Hart believes the recent election of Deval Patrick as governor is emblematic of the new mindset inspired by " The Covenant With Black America ," one of the more popular non fiction books he sells. He also senses a new Afrocentric mindset among his customers.

"That's really unusual ," says Hart. "The Boston area is transient, selfish, and a bunch of other things I can't name, as far as the climate of African-Americans. It seems to have changed a little to being a little less selfish."

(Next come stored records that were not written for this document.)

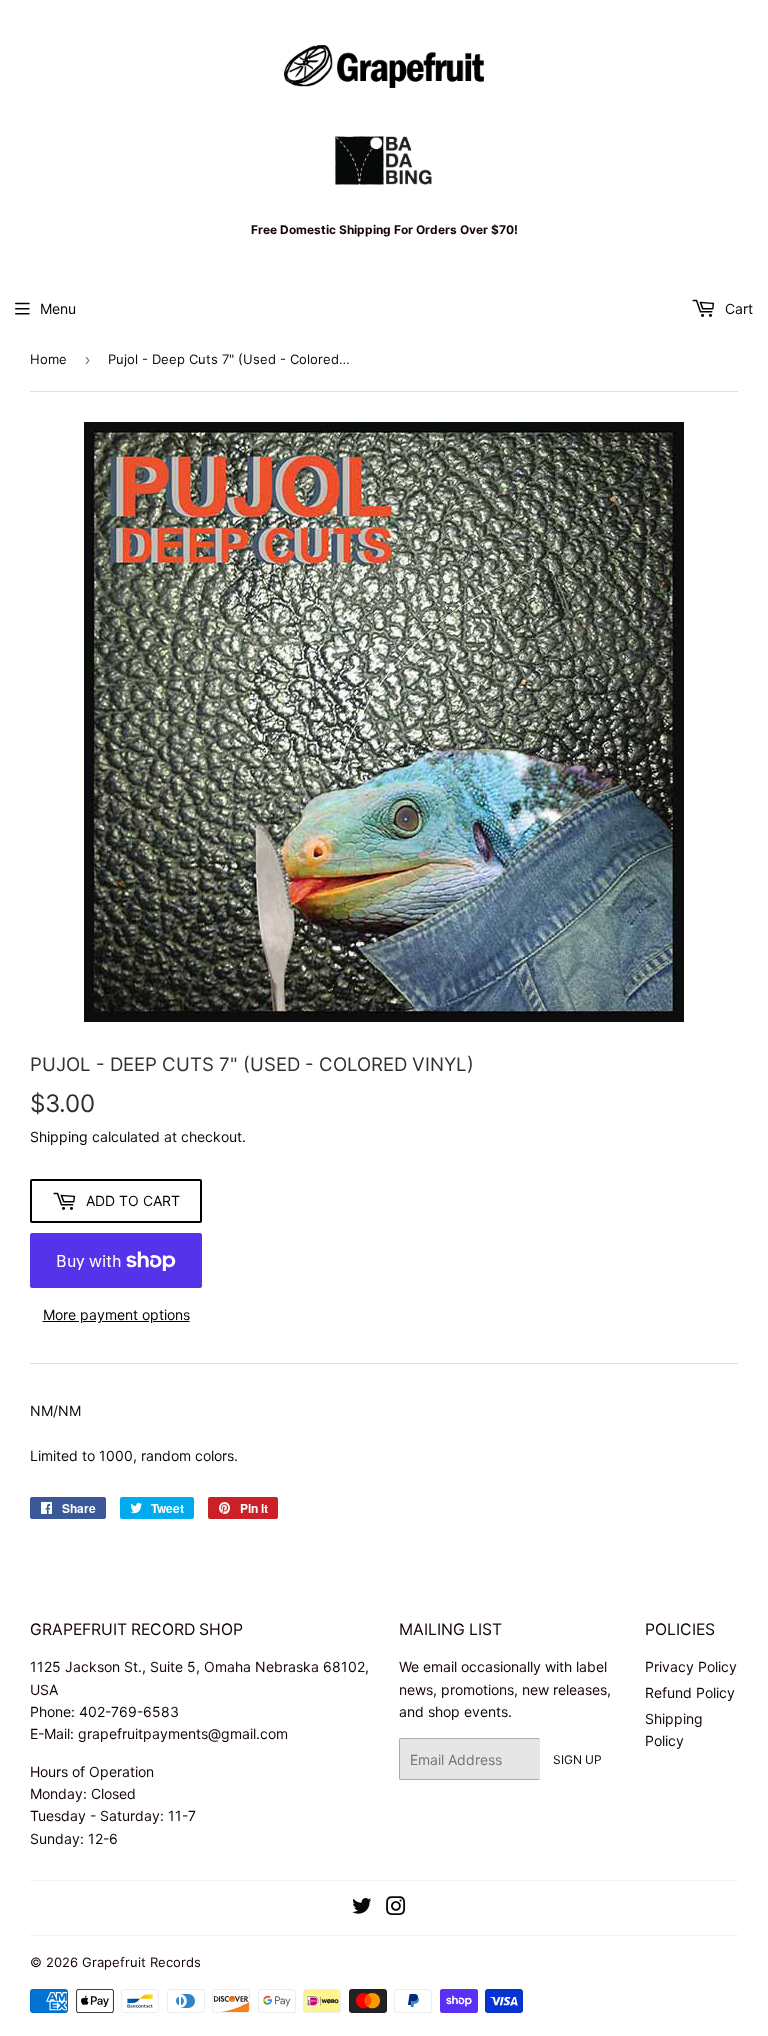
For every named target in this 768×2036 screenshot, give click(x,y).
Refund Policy (690, 1692)
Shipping (59, 1136)
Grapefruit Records (141, 1962)
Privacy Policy (691, 1666)
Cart (737, 308)
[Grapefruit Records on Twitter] (362, 1908)
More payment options (116, 1314)
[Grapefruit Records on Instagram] (396, 1908)
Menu (58, 308)
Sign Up (577, 1759)
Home (48, 359)
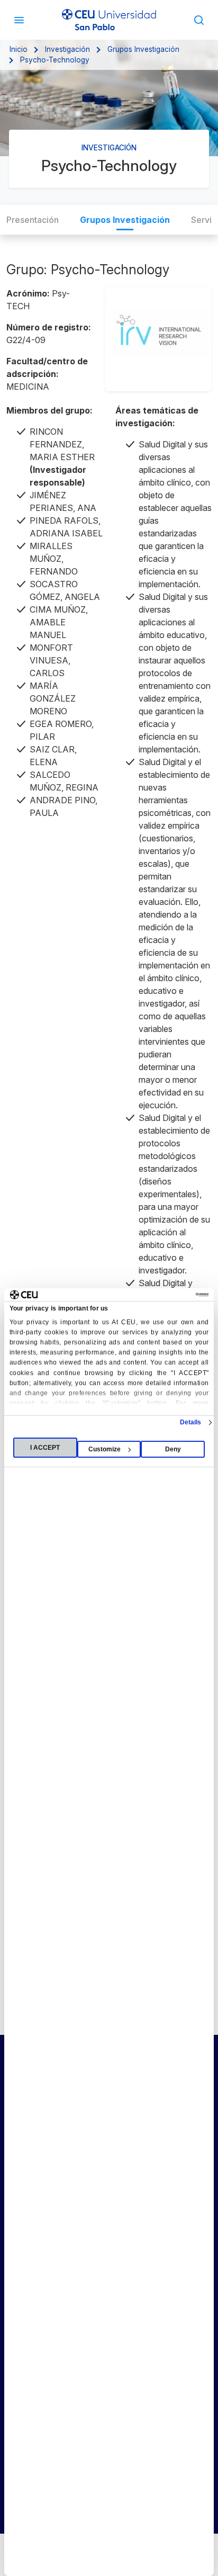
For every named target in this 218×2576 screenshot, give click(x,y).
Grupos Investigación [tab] (125, 219)
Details (191, 1422)
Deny (173, 1449)
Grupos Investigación (143, 49)
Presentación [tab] (32, 219)
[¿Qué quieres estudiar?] (199, 19)
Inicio (19, 49)
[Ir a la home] (109, 19)
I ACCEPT (45, 1447)
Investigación (67, 49)
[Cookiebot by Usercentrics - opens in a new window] (162, 1294)
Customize (104, 1449)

A growing number of grass - roots organizations are emerging to help turn the situation around. In Chicago, Johnson volunteers at an organization called Black on Black Love, where he works as a mentor and tutor to young African-American boys in an effort to show them alternatives to crime. "The Covenant in Action" spotlights a range of responses, from Toni Blackman , who founded Freestyle Union Cipher Workshop , which uses hip-hop to encourage activism and self-esteem, to the National Center for Black Philanthropy, which plans to focus its annual conference in June on figuring out ways to change struggling communities in the face of insufficient funding.

Although Hart created the Black Library long before Smiley's "Covenant" books appeared, he believes it operates in the spirit of the books and considers it a form of community service. Each summer he hires two teenage African-American boys to work with him.

"I don't know whether that saved their lives," Hart says. " But I believe . . . it has contributed to them being out of harm's way."